Ten things you didn’t know about the London Underground
With the announcement recently that the London Underground can reach up to 105 decibels, which equates the noise to that of a rock concert; we have decided to put together a list of ten things that you may not know about the London Underground.
- 60% of the London Underground is actually above ground, with most of the outer districts being served by an over ground train. Additionally, fewer than 10% of tube stations are on the south side of the Thames.
- Despite saving thousands of lives throughout the London Blitz, Bethnal Green Station was at the centre of one of the worst civilian disasters during World War 2. Whilst getting to safety underground away from the bombings, panic ensued when a test weapon was launched nearby. A woman carrying a baby and a bundle of bedding tripped and fell down the staircase, meaning surrounding women, children, and men fell around her and were crushed. 173 people were killed and the full details of the tragedy covered up for 65 years after the event; this story has led to the urban legend that Bethnal Green tube station is the most haunted tube station, with many reports of late night tube passengers hearing ghostly screams.
- After the Westminster terror attacks London came together to show strength. As commuters began their day they were met with messages of resilience throughout the London Underground, showing that even in the tube stations, community and determination can be found.
- Over the years, the London Underground has been the setting for many film scenes. From Underground (1928) produced by Anthony Asquith, to the more recent Skyfall (2012) in the James Bond series. Aldwych Station (originally named Strand Station) is a popular filming location as it is no longer in use and looks much the same as it did a century ago.

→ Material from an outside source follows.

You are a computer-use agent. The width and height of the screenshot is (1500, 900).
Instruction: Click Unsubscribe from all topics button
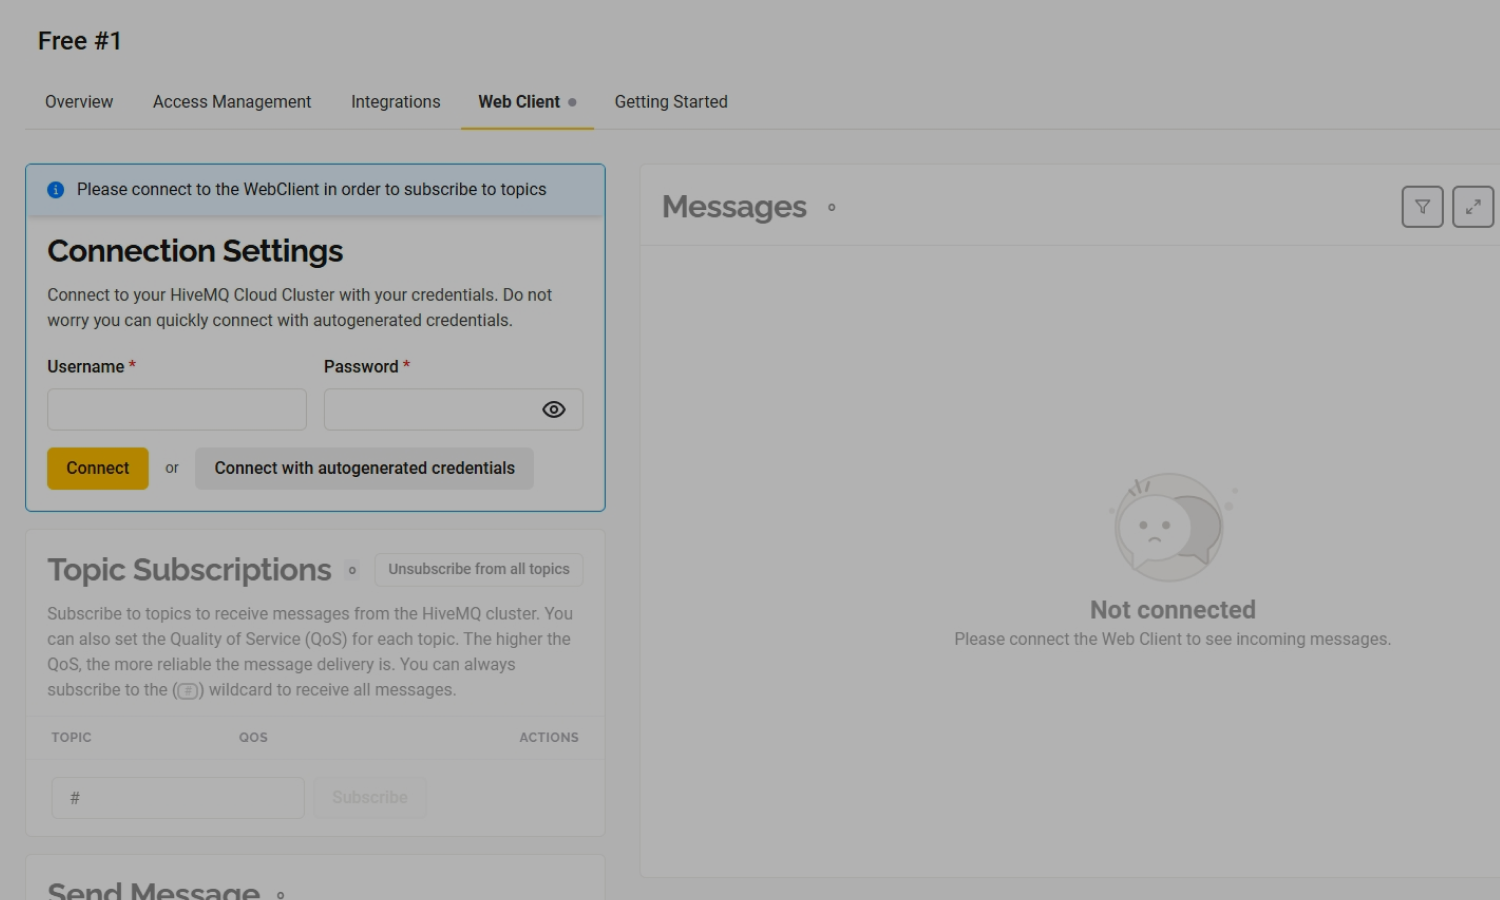coord(479,569)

- Harry Beck was the mastermind behind the now famous tube map. However at the time of its creation he was only paid 10 guineas (£10.50) for its design. The map was considered very out there for its time, but due to a very positive public response it was accepted and became the official map in 1933.
- The trains that first ran along the lines were steam powered. This meant the trains needed somewhere to vent their fumes. To avoid an unsightly gap in the middle of the an upmarket area two dummy houses were erected, 23-24 Leinster Gardens to provide a fake house front to the street, whilst covering up the gap where trains could let off steam. Over the years pranksters have sent pizza, taxis, and deliveries to these addresses.
- Over 1,000 species of flora and fauna have been recorded throughout the London underground, from grass snakes to different types of birds. However, in 1998 a new species of mosquito was found in the tunnels. It had adapted to living off the animals that had come to live in the tunnels such as rats, as well as unfortunate commuters and tube workers.
- During the Second World War the London Underground helped over 200,000 children escape to the countryside. Over the years with that and being a shelter from the Blitz the stations of the London Underground have saved thousands of lives.
- The shortest journey on the tube is just 0.3Km and is between Leicester Square and Covent Garden, taking just 20 seconds. Despite this it is one of the busiest journeys for tourists. In contrast the journey from Chesham to Chalfont & Latimer is 6.3Km.
- There are 270 stations overall on the London Underground, each unique and each taking you to wonderful parts of this incredible city. So, sit back, relax, and please mind the gap as you explore.